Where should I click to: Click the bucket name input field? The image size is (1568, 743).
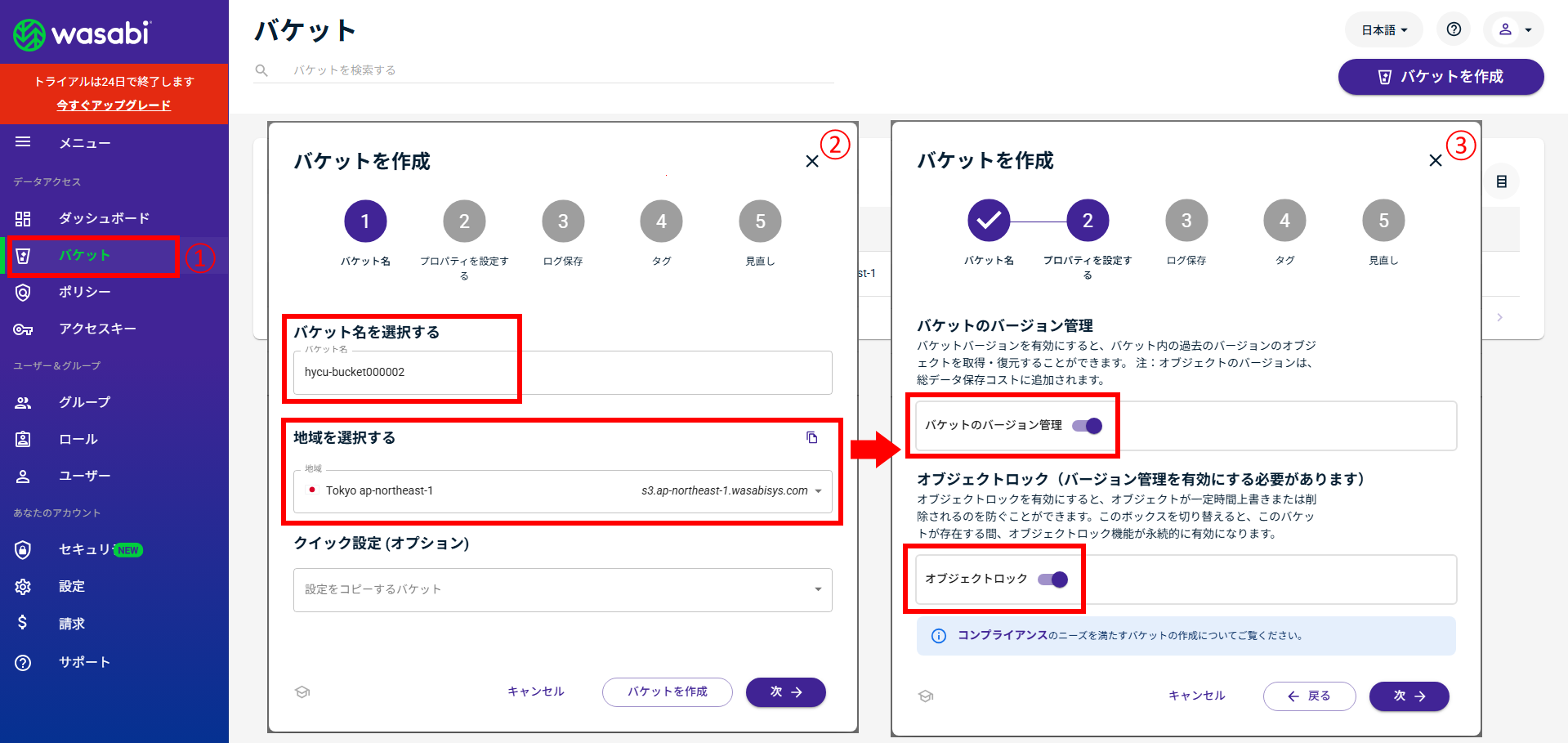click(x=562, y=373)
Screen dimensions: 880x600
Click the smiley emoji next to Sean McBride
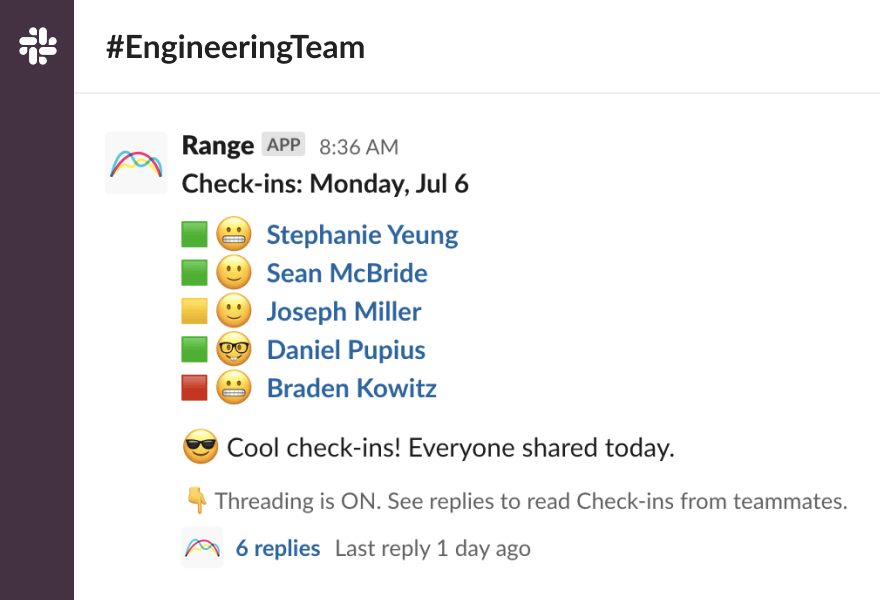pyautogui.click(x=235, y=272)
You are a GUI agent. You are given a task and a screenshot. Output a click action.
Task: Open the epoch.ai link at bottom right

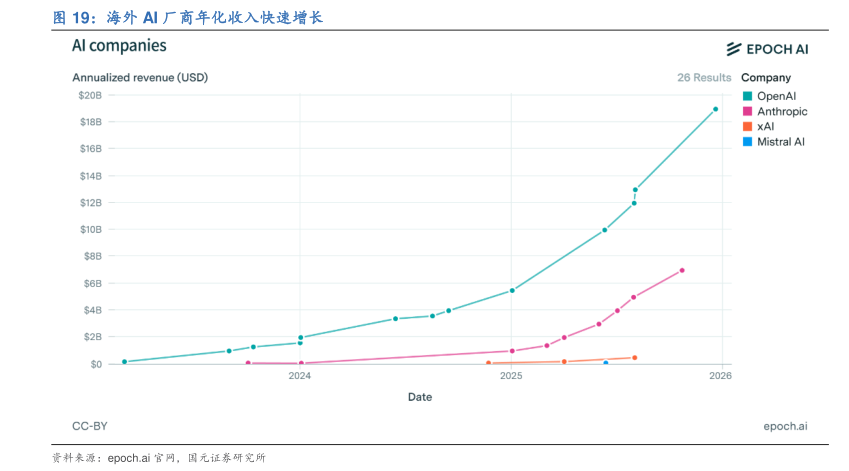click(785, 426)
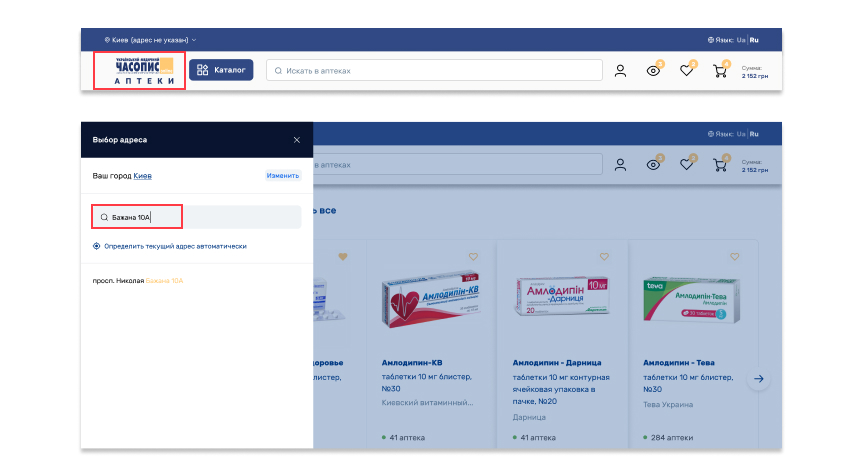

# What the task requires
Output the entries above exactly, without their pictures.

# Result of this task
Where should I click to: Click the bucket name input field? The image size is (1568, 743).
click(x=562, y=373)
Screen dimensions: 880x600
Click the smiley emoji next to Sean McBride
pyautogui.click(x=235, y=272)
You are a GUI agent. You are given a task and a screenshot. Output a click action.
Task: Open the epoch.ai link at bottom right

click(785, 426)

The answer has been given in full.